Thirteen patients underwent a coronary artery bypass using a cardiopulmonary bypass. Two other patients underwent an off-pump coronary artery bypass. Other two patients had valve procedures and other two underwent aortic repair using a cardiopulmonary bypass. The last patient was exposed to aortic repair as well as Coronary artery bypass grafting (CABG) procedure. Therefore 18 out of the 20 patients were operated with the use of the cardiopulmonary bypass heart-lung machine and 2 were operated under beating heart conditions. Two out of the twenty patients were exposed to deep hypothermia. Two typical responses to the cardiovascular operation procedure are presented in (Figure 30).

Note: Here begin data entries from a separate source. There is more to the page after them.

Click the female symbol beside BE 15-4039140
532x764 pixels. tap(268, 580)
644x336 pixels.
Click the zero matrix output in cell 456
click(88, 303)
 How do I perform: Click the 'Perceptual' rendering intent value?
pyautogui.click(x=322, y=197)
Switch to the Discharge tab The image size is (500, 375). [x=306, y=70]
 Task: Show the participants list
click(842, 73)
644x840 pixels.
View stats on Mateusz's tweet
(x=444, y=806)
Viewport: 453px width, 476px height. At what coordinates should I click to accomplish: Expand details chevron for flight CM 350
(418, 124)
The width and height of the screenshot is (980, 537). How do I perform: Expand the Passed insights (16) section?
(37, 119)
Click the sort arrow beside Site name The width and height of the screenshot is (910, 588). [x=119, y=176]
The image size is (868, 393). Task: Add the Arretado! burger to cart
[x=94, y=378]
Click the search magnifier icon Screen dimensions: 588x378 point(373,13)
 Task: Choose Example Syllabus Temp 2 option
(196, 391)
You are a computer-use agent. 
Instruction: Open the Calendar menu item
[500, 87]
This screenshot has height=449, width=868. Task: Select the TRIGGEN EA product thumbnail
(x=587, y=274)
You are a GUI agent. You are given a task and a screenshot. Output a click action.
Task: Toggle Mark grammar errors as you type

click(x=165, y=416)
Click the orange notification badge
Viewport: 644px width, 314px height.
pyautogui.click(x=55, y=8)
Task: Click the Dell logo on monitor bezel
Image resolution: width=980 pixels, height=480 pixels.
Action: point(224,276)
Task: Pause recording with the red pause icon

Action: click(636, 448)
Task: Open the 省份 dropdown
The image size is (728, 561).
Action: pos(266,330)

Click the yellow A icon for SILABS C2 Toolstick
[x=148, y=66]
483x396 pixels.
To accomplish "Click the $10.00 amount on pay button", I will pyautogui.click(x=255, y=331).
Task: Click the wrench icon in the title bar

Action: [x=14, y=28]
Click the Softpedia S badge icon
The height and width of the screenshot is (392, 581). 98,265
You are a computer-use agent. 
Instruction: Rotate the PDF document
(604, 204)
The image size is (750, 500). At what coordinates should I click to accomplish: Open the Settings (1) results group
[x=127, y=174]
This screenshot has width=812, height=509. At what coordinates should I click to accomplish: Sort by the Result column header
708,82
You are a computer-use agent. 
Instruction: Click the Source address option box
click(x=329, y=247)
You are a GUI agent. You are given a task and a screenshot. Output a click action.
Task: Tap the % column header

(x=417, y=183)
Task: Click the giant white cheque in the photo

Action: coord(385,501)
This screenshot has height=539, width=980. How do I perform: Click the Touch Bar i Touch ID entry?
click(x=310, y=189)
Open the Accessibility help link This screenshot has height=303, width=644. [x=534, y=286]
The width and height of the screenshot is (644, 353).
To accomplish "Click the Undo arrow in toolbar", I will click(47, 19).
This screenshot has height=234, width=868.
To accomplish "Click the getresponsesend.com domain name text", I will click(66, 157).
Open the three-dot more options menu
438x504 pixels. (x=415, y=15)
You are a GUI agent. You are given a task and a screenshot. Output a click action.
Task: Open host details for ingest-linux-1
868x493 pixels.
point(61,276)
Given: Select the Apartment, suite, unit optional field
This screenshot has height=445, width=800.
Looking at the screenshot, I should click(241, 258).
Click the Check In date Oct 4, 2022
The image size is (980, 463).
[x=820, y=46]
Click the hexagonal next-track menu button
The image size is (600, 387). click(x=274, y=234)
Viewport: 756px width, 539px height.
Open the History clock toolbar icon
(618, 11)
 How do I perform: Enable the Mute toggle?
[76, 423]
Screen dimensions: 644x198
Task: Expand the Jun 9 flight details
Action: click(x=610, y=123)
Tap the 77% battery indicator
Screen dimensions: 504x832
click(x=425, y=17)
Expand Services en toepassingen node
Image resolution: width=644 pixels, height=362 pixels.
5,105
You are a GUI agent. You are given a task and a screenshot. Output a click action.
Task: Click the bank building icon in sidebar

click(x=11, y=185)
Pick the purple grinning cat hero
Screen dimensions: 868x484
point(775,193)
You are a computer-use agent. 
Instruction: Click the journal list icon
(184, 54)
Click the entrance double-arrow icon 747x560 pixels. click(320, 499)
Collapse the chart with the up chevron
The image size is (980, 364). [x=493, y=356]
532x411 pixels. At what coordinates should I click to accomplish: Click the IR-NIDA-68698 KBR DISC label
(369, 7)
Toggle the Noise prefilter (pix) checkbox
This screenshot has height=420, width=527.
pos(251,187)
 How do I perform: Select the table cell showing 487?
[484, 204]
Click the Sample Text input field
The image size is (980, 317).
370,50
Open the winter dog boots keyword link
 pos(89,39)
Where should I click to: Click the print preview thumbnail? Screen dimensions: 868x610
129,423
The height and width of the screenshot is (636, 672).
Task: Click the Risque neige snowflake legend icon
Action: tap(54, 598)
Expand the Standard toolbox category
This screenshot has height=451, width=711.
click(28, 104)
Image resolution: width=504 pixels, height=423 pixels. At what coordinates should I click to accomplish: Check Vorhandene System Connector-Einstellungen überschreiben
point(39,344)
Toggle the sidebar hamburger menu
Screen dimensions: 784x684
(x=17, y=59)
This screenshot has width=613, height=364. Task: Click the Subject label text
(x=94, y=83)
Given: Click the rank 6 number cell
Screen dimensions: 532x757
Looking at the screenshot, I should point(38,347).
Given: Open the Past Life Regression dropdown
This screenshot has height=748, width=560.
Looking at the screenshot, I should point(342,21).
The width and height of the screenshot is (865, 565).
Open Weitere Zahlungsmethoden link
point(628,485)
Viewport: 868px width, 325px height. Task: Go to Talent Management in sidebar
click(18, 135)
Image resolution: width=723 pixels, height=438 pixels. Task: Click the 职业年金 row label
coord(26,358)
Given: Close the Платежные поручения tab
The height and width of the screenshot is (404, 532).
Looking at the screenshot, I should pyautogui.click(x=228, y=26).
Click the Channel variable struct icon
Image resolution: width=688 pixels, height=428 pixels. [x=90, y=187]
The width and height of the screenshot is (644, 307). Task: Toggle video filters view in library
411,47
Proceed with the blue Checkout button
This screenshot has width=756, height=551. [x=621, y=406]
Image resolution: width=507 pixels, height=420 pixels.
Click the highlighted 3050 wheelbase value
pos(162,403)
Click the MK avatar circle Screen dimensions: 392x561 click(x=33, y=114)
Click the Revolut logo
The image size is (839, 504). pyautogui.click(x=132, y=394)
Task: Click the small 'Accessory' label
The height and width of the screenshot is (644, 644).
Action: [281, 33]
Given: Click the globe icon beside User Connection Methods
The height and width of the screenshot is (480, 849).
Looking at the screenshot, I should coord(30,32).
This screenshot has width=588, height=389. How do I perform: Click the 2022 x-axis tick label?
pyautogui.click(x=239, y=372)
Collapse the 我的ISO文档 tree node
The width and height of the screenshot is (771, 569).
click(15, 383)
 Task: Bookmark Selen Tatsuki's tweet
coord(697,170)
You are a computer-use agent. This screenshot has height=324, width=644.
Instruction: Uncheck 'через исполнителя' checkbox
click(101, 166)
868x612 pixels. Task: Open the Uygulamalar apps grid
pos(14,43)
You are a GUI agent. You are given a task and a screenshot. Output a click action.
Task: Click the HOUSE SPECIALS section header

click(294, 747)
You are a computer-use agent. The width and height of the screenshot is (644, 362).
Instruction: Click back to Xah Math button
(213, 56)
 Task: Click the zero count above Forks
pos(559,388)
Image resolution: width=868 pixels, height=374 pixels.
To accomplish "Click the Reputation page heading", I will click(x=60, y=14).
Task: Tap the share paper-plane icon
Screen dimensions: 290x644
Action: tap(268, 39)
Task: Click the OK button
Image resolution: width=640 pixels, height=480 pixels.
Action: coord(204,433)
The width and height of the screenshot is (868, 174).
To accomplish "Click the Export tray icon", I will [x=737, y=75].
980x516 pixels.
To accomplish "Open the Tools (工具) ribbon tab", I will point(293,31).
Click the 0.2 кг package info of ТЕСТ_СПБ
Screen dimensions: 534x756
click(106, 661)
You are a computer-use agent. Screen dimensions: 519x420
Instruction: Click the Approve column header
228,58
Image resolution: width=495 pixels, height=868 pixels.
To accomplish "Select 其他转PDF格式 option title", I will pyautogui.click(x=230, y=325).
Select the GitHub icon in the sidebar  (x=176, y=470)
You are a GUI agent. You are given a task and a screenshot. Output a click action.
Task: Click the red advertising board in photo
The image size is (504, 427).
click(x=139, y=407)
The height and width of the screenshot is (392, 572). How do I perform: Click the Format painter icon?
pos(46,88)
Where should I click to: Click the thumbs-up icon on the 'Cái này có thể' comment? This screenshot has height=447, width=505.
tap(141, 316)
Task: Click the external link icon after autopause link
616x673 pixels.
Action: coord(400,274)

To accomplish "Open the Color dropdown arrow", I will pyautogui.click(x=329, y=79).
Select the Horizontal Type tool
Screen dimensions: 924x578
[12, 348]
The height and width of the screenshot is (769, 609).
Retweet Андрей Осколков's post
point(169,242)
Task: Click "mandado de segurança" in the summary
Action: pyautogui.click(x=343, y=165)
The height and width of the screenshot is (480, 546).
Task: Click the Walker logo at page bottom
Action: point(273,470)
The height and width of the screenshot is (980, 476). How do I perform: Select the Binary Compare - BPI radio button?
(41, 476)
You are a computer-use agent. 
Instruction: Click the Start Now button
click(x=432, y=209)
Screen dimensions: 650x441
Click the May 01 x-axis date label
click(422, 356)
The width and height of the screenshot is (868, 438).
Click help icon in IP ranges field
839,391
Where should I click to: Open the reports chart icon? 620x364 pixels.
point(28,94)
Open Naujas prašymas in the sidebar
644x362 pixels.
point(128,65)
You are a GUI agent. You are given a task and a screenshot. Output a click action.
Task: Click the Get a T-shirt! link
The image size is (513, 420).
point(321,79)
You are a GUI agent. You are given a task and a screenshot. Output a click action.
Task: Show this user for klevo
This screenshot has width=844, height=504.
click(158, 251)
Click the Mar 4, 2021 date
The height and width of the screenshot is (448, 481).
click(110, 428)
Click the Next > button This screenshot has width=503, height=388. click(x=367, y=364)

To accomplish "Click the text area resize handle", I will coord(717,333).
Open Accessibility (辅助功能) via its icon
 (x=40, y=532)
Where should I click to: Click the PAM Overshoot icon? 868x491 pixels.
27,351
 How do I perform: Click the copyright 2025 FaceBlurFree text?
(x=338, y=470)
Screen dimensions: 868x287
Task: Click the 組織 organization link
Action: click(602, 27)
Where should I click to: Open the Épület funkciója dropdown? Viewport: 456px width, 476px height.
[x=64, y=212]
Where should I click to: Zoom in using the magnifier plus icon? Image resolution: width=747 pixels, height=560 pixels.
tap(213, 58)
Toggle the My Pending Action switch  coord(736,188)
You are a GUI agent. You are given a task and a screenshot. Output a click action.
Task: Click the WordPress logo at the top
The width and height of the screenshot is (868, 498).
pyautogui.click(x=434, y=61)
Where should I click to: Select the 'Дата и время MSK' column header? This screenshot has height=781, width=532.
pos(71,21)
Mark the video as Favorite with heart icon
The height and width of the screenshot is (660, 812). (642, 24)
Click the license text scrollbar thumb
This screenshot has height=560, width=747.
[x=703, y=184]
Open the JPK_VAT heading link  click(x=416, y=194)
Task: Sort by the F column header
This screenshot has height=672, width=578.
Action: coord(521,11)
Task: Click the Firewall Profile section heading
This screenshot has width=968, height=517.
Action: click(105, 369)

In the first patient shown in Figure 30A, the responses of TBF and NADH were recorded as soon as the preparation for operation started with the scrubbing of the chest area. The low level of TBF and the high level of NADH were recorded during the entire operation procedure and the recovery began as soon as the chest was closed. When the patient left the operating room for the cardiac ICU, the 2 parameters were close to the baseline levels. In the second patient operated for aortic repair, clear responses to the procedure were recorded (Figure 30B). In this patient, the initiation of extracorporeal circulation led to a large decrease in TBF and a large increase in NADH. The signals reverted toward the initial values, although the baseline was not reached. The TMS (in green line) was calculated in the two patients and shows the dominant parameter affecting the index is the mitochondrial NADH.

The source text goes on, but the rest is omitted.